Might we at least for once well pronounce that sacred Name of our heart!

Oh, what balm it would diffuse over all the faculties of our soul!

How happy we would be to have in our understanding nought but Jesus, in our memory nought but Jesus, in our will nought but Jesus, nought but Jesus in our imagination! Jesus would be every where in us, and we every where in Him. Let us attempt this, let us pronounce that Name as often as we can. But if as yet we can only say it stammering, at last we shall nevertheless be able to pronounce it well.

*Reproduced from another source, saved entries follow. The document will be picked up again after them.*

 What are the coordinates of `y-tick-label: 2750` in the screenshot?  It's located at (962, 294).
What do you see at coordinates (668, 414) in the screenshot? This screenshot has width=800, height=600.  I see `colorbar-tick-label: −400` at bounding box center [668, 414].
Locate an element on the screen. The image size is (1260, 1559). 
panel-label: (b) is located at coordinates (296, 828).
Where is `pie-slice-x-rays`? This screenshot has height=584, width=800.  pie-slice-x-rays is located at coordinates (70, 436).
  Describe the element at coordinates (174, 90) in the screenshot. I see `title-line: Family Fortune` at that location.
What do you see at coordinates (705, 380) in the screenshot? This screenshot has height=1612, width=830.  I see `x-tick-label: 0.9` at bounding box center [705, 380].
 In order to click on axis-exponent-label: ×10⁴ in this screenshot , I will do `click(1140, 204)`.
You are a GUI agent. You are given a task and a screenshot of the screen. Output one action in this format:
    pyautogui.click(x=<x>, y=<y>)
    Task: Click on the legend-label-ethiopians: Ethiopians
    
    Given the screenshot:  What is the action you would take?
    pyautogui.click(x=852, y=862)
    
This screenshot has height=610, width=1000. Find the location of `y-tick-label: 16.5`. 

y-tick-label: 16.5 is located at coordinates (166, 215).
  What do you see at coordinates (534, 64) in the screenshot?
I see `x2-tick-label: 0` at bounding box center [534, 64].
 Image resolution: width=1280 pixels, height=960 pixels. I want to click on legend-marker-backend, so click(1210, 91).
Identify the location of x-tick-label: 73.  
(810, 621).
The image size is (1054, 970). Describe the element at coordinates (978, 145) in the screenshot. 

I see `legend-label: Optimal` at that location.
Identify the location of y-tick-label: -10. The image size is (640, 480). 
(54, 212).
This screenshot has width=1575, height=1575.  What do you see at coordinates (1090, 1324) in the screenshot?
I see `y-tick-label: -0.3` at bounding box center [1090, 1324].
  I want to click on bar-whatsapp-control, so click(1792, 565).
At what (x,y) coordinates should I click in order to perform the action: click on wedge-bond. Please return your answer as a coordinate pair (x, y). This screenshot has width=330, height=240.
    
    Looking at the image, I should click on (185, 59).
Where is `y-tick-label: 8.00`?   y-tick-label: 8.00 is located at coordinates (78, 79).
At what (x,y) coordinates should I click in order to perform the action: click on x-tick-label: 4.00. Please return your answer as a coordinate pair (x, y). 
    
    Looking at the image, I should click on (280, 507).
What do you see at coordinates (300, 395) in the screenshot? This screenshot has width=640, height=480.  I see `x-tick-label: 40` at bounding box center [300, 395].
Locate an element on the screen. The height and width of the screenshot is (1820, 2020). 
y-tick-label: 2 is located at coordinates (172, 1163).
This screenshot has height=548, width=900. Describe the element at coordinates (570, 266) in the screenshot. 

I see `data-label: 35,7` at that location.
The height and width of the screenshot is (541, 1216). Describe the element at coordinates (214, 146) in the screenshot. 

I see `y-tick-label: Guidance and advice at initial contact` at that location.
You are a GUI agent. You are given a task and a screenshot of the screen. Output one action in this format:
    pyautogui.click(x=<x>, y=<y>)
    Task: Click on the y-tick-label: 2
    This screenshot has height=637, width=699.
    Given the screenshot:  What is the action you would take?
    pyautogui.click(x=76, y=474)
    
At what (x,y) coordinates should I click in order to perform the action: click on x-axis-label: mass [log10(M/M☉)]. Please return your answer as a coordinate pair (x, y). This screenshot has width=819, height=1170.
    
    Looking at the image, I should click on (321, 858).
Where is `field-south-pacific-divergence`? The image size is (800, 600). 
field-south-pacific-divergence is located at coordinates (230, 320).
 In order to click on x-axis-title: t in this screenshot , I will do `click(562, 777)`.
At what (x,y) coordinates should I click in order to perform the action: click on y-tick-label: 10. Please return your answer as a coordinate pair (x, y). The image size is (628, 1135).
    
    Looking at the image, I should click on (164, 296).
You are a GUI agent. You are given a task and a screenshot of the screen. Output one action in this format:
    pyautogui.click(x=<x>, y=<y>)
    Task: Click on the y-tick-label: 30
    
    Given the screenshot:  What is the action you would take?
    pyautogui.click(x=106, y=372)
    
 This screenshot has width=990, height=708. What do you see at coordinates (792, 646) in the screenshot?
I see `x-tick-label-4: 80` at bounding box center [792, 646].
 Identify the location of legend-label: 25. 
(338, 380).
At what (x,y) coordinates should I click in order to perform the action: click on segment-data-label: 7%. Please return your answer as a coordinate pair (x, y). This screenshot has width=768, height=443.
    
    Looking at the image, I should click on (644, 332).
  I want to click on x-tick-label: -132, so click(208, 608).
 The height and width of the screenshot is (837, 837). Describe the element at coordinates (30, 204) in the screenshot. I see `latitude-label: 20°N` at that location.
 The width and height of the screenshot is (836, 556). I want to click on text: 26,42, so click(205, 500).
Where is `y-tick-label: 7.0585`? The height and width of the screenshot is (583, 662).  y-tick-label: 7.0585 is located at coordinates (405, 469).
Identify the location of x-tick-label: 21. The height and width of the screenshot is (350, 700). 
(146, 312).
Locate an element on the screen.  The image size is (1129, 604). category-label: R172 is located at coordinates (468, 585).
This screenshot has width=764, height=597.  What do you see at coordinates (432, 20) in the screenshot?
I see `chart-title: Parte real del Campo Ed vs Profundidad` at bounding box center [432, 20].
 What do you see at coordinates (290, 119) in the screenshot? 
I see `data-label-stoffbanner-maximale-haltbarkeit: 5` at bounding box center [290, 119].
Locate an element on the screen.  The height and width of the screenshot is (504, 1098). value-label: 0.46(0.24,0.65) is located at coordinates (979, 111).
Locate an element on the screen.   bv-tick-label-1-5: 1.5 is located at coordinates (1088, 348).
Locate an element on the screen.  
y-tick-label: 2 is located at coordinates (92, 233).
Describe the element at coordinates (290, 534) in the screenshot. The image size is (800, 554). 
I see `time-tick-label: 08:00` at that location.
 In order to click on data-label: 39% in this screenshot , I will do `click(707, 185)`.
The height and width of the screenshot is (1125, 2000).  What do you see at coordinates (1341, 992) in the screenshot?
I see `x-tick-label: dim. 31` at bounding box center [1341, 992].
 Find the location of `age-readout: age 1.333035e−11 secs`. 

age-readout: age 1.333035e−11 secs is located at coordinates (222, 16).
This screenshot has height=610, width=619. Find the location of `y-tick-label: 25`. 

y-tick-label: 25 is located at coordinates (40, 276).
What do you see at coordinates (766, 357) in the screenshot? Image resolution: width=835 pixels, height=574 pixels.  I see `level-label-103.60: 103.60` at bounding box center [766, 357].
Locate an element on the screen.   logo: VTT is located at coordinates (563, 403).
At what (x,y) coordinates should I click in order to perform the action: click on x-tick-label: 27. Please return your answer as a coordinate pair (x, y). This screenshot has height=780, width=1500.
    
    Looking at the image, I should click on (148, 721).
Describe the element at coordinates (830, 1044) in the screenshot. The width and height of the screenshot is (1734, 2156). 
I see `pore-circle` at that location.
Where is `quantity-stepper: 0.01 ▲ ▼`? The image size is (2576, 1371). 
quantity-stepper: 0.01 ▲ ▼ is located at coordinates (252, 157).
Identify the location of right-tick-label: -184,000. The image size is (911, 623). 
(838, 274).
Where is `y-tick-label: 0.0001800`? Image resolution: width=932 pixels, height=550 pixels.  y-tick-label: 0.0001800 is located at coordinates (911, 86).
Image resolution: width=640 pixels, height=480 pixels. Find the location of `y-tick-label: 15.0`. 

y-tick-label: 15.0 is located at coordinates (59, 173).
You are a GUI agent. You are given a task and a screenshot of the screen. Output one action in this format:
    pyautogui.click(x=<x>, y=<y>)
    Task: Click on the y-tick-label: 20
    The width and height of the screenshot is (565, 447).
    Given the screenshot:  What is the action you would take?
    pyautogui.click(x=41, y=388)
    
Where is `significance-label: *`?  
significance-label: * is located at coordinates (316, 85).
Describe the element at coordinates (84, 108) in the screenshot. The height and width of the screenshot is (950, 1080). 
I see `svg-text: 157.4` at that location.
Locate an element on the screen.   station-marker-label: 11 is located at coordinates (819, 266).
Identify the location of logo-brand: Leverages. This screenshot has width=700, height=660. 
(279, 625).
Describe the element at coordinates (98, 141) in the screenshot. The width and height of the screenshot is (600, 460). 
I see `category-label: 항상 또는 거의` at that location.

But what means it to pronounce this sacred Name well? for you tell me to speak plainly to you. Alas, I know not how, but I only know that to express it well would need a tongue all of fire; that is to say, it must be by divine love only, which, without any other, expresses Jesus in our life, by imprinting Him in the depths of our heart. But courage; doubtless we shall love God, for He loveth us.


Finally:

To a religious sister, 8 January 1620

O my dear Daughter—Let us employ this new year well, to acquire eternity. I see you, me seems, near the Infant of Bethlehem, and while kissing his feet begging him to be your King. Abide there, my dear daughter, and learn of him to be meek, humble, simple and amiable.

Let your soul, like a mystical bee, never leave this dear little King, but make its honey around him, in him and for him; indeed let it draw its honey from him, whose lips are all overflowing with grace, and on them, far more happily than they were seen on those of St. Ambrose, holy bees, collected in a swarm, do their sweet and gracious work.